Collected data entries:
>>

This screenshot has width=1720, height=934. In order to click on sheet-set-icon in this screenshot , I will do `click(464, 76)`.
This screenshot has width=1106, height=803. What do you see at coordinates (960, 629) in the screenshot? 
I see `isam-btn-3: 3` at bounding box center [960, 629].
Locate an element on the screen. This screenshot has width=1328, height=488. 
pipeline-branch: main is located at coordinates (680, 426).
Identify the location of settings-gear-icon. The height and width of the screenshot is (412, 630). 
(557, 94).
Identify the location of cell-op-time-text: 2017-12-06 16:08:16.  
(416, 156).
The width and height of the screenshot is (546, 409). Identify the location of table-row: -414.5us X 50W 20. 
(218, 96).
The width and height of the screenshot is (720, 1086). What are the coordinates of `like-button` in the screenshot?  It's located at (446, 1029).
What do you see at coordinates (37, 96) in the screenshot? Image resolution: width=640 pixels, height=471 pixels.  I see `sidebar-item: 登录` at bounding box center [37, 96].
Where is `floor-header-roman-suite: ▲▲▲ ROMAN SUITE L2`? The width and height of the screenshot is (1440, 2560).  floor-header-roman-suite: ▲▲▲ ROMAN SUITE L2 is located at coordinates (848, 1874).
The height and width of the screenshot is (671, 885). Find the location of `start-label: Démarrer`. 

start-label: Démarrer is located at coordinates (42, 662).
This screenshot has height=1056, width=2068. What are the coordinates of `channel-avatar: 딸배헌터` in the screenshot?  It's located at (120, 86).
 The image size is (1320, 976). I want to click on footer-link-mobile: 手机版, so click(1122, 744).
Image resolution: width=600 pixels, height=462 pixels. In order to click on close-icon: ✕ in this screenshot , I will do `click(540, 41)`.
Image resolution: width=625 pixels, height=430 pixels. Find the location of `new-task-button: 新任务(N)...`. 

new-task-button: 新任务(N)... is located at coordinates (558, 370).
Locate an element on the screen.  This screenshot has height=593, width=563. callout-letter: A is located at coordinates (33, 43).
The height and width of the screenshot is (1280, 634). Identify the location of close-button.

<<

Render the rows as a JSON list of strings, one string per line, starting at the line that contains "Image resolution: width=625" and continuing through the end of the rows. Include that first line and leave out any blank lines.

= SOLUTION FOR THIS EXERCISE =
[
  "Image resolution: width=625 pixels, height=430 pixels. Find the location of `new-task-button: 新任务(N)...`. ",
  "new-task-button: 新任务(N)... is located at coordinates (558, 370).",
  "Locate an element on the screen.  This screenshot has height=593, width=563. callout-letter: A is located at coordinates (33, 43).",
  "The height and width of the screenshot is (1280, 634). Identify the location of close-button."
]